Toute manifestation de 50 personnes ou plus est désormais soumise à un contrôle étroit en vertu de la loi spéciale adoptée à toute vapeur à l'Assemblée nationale vendredi. Les associations étudiantes contesteront cet «abus de pouvoir» devant les tribunaux dès mardi. La CLASSE envisage de lancer un appel à violer la loi.

Elle a reçu un appui étonnant dans sa démarche. Le député de Québec solidaire, Amir Khadir, a invité «tous les partenaires de la société à réfléchir ensemble à la possibilité de désobéir à cette loi de façon pacifique». Il a justifié son appel en disant que cette loi est «injuste» et est «imposée par un gouvernement illégitime, corrompu». «Est-ce que nous devons obéissance à cette loi qui nous enlève un droit pourtant fondamental?» a-t-il demandé.

Réaction des associations

Pour Gabriel Nadeau-Dubois, de la CLASSE, «il va falloir une réponse d'exception à cette loi d'exception». «Est-ce que nous allons appeler à désobéir à cette loi? C'est le genre de questions auxquelles nous allons répondre avec nos avocats en fin de semaine et à notre congrès de dimanche», a-t-il affirmé.

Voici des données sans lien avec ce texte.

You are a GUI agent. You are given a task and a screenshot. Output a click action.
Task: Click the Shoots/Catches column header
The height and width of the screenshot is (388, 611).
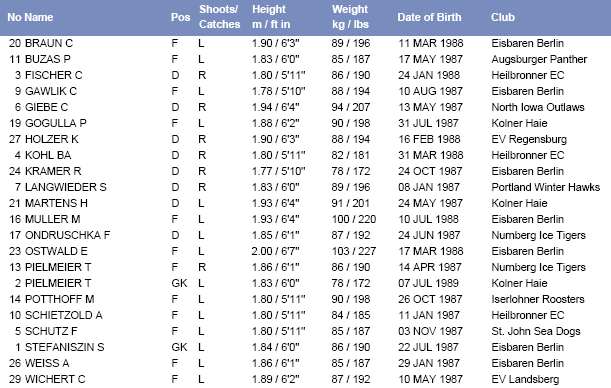tap(219, 17)
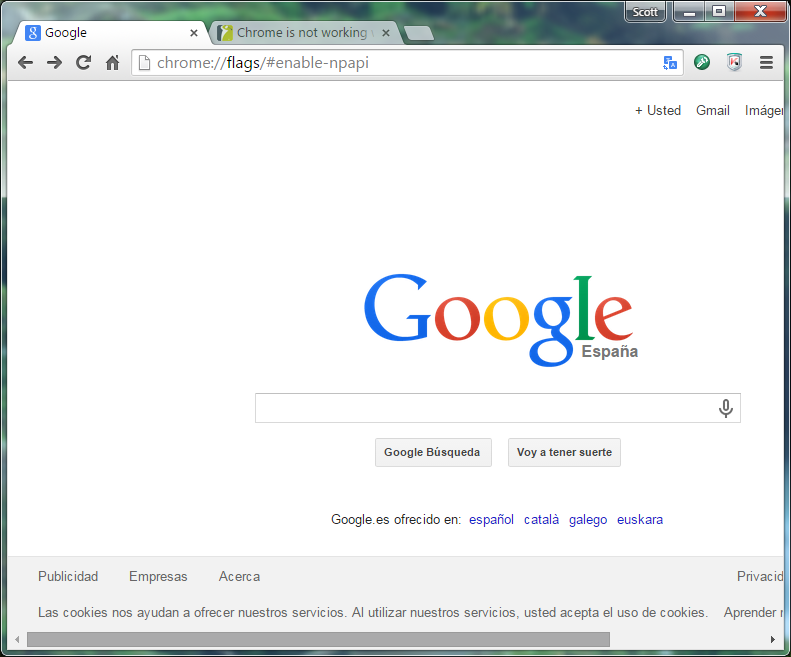Switch Google language to català

(541, 520)
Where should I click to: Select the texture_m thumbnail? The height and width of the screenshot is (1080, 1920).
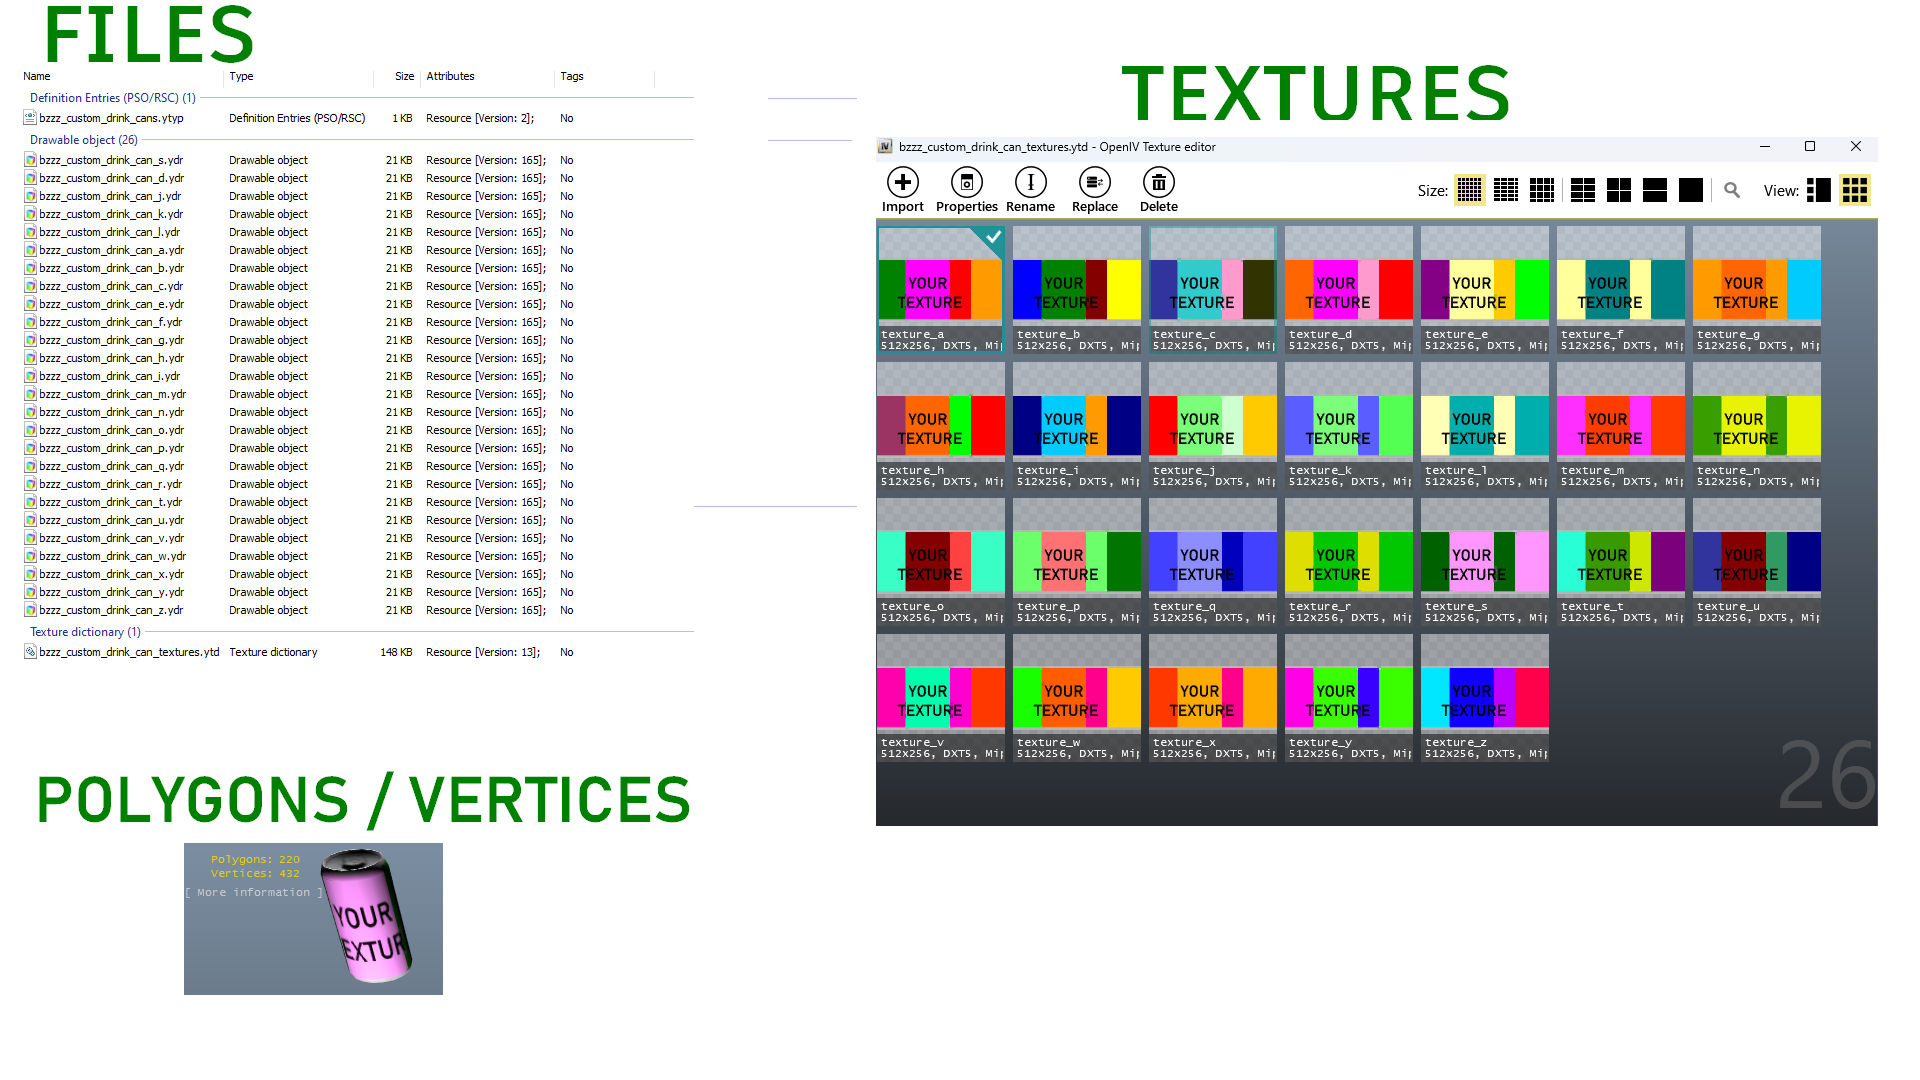pos(1620,426)
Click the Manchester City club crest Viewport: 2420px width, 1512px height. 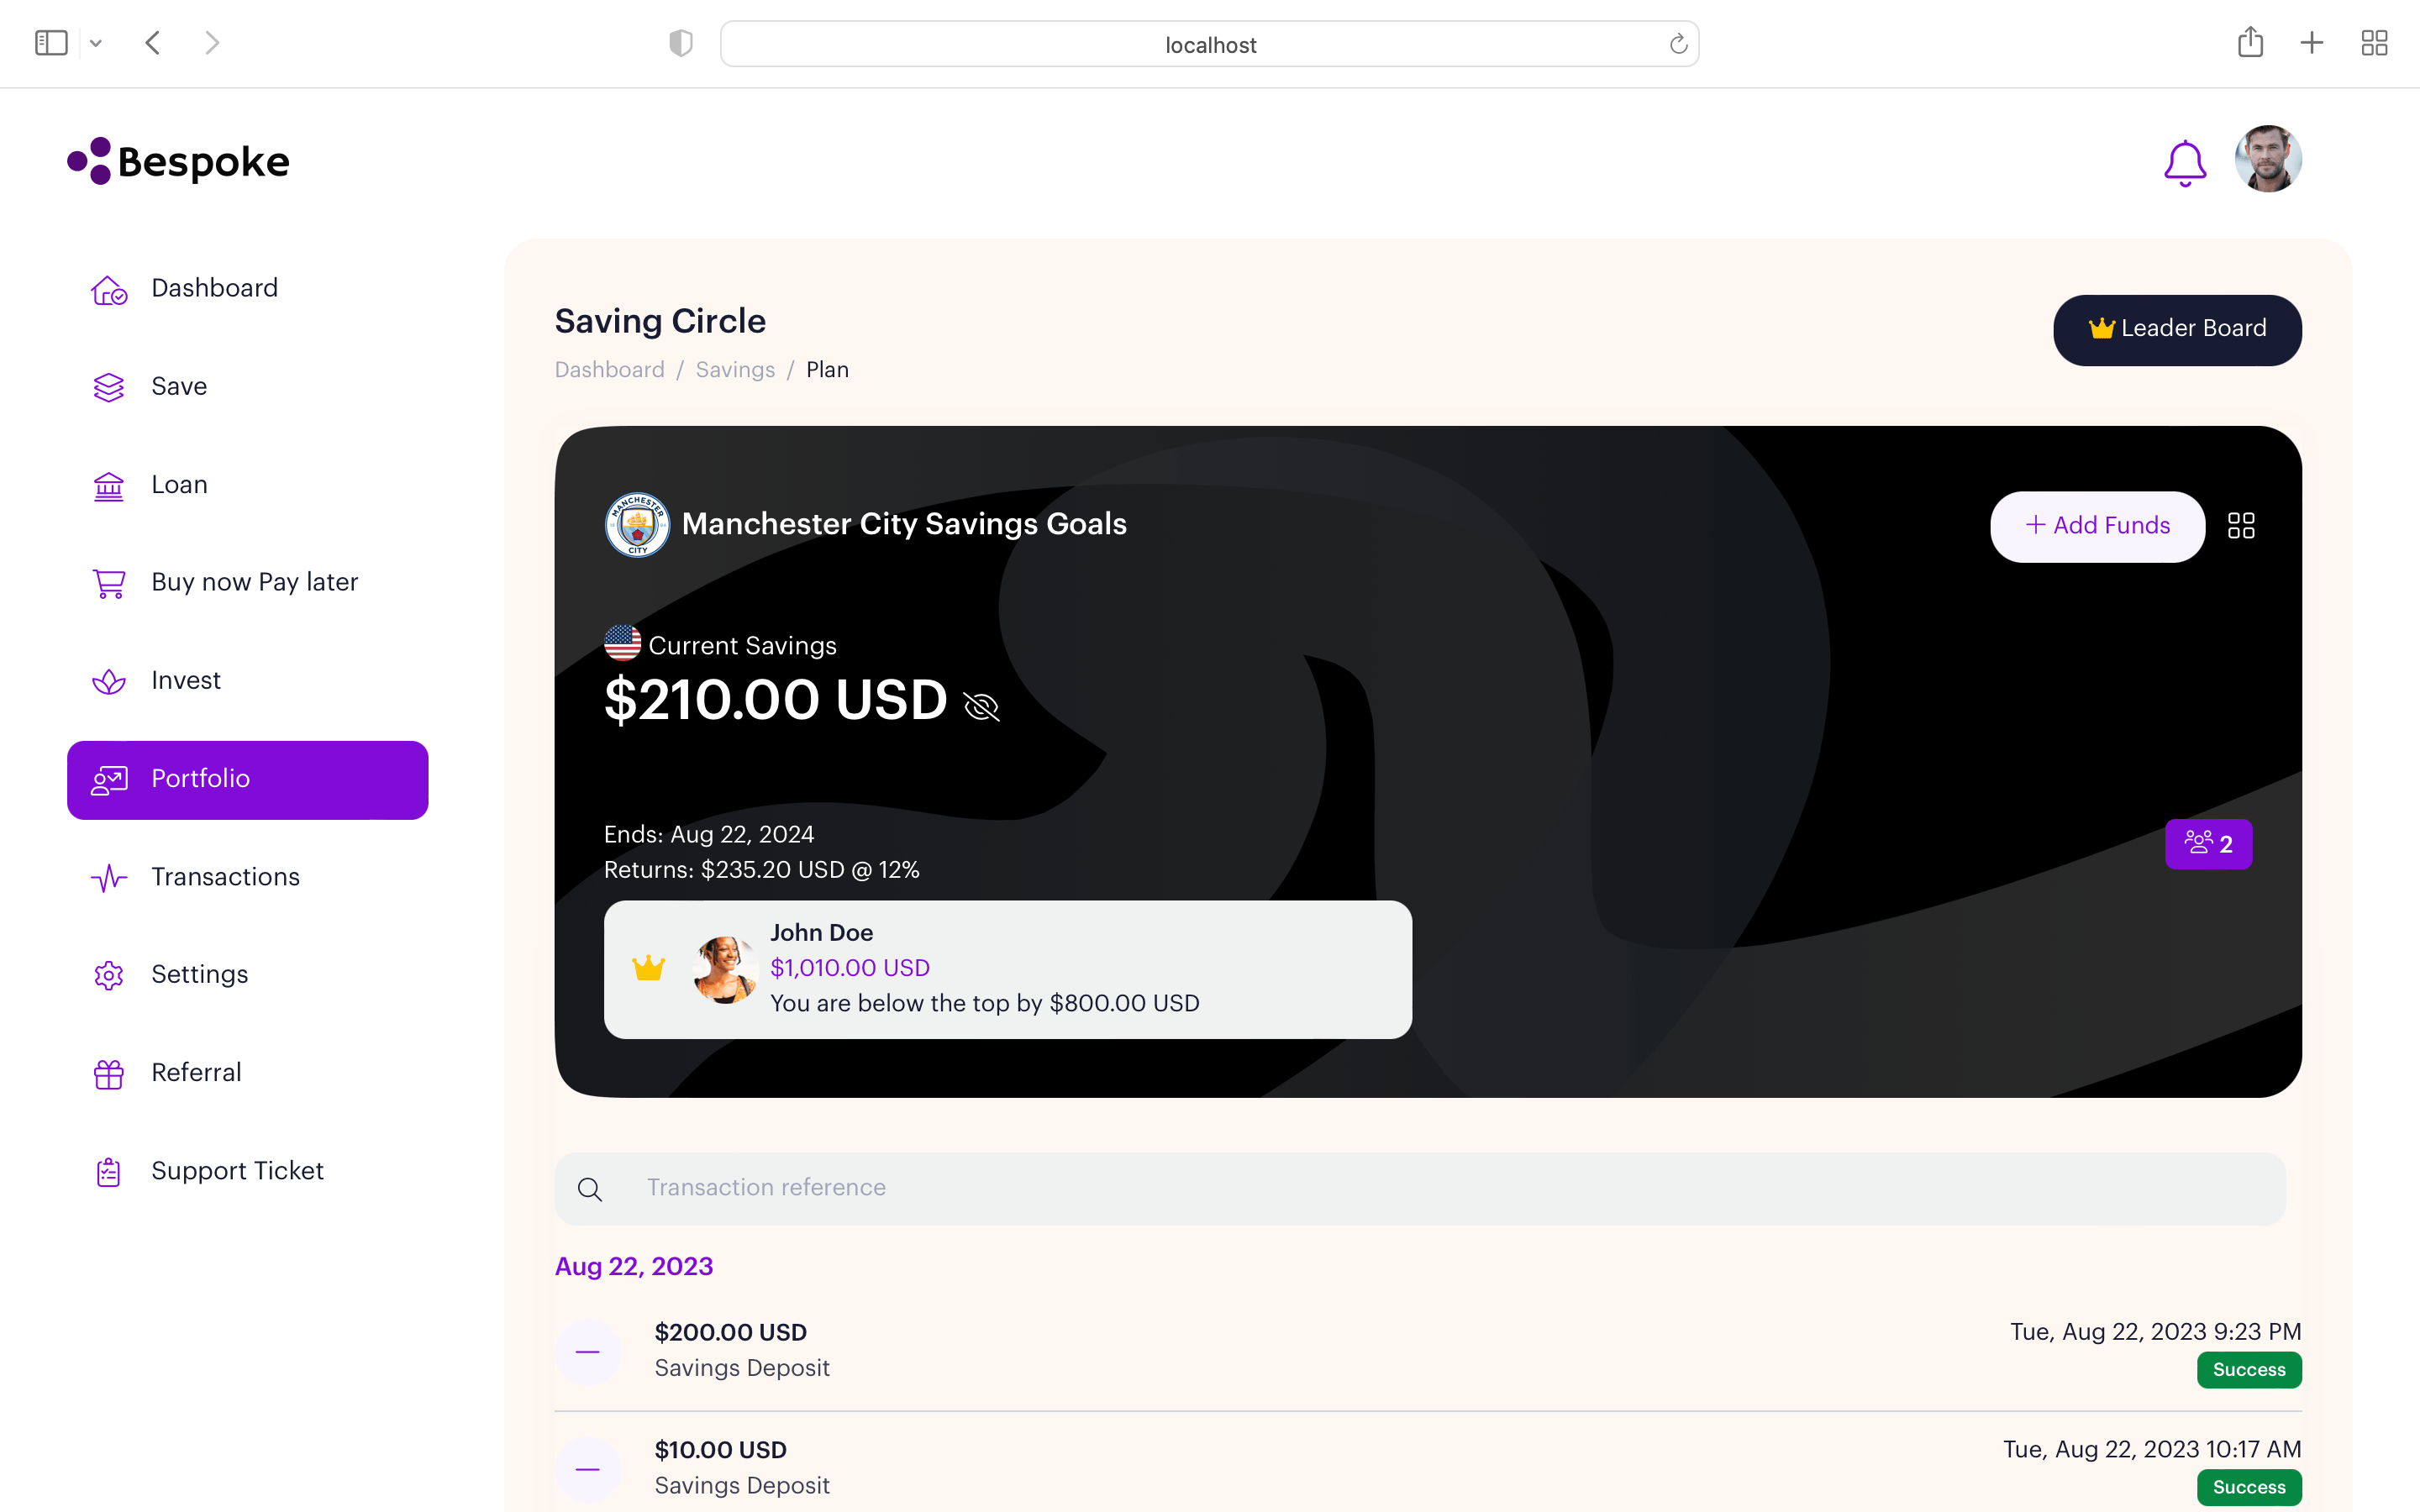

De son côté, la Fédération étudiante collégiale du Québec (FECQ) déposera en cour, mardi, une requête en nullité pour invalider la loi spéciale. «On ne dit pas qu'il faut défier la loi, mais on va la contester», a affirmé son président, Léo Bureau-Blouin. La présidente de la Fédération étudiante universitaire du Québec (FEUQ), Martine Desjardins, a prévenu que l'adoption de la «loi matraque» ne sonne pas la fin du conflit.

Québec a mis un petit peu d'eau dans son vin avec 10 modifications à la loi, mais pas assez au goût des associations étudiantes. «Même avec les amendements, c'est une loi excessive qui limite d'une manière beaucoup trop importante le droit de manifester», a dit Léo Bureau-Blouin.

Selon l'un des amendements, c'est tout organisateur d'une manifestation de 50 personnes ou plus - au lieu de 10 - qui devra fournir aux policiers, huit heures à l'avance, l'itinéraire et la durée de cette sortie. Autre modification: les policiers pourront ordonner un changement de lieu ou d'itinéraire lorsqu'il juge que l'emplacement choisi comporte un «risque grave pour la sécurité publique», une précision qui n'existait pas à l'origine.

La plupart des mesures sont demeurées intactes. Ceux qui participent à la manifestation, même s'ils ne l'ont pas organisée, doivent «prendre les moyens appropriés» afin que l'événement corresponde aux renseignements fournis à la police. Il est interdit de manifester dans les établissements scolaires et dans un rayon de 50 mètres de leur terrain. «Nul ne peut par un acte ou une omission» entraver «le droit d'un étudiant de recevoir l'enseignement» ou «l'accès à un établissement». Les contrevenants et les associations étudiantes fautives sont passibles de lourdes amendes.

Durs échanges à l'Assemblée nationale

Toutes ces dispositions ont provoqué des échanges acrimonieux à l'Assemblée nationale durant les quelque 20 heures de débat. Au final, 68 députés ont voté pour et 48 contre la loi spéciale. Elle est entrée en vigueur presque aussitôt, avec la sanction du lieutenant-gouverneur.

«Ainsi s'écrit l'histoire de ce gouvernement en fin de régime, par un recul de nos libertés», a lancé la chef péquiste Pauline Marois. Elle a demandé aux étudiants de la respecter, de ne pas «tomber dans le piège tendu par le premier ministre». Elle a promis d'abroger la loi si son parti est porté au pouvoir.

Dans les banquettes de l'opposition, seuls les députés de la Coalition avenir Québec se sont levés pour appuyer la loi 78. Le gouvernement a retenu quelques-uns de leurs amendements. «La Coalition, par devoir, même si on n'est pas dans une situation idéale, doit appuyer les mesures qui sont nécessaires pour que les étudiants qui souhaitent retourner en classe puissent le faire et pour qu'on retrouve un certain calme au Québec», a affirmé le chef François Legault.

En conférence de presse, les ministres Michelle Courchesne (Éducation), Jean-Marc Fournier (Justice) et Robert Dutil (Sécurité publique) ont défendu le bien-fondé de la loi et nié que des droits sont bafoués. Ils ont insisté sur le droit d'accès à l'éducation et la nécessité de ramener «la paix et l'ordre» comme l'indique la loi. Jean-Marc Fournier a associé la sortie d'Amir Khadir concernant la désobéissance civile à des «appels antidémocratiques et antisociaux».

La loi 78 sera en vigueur jusqu'en juillet 2013.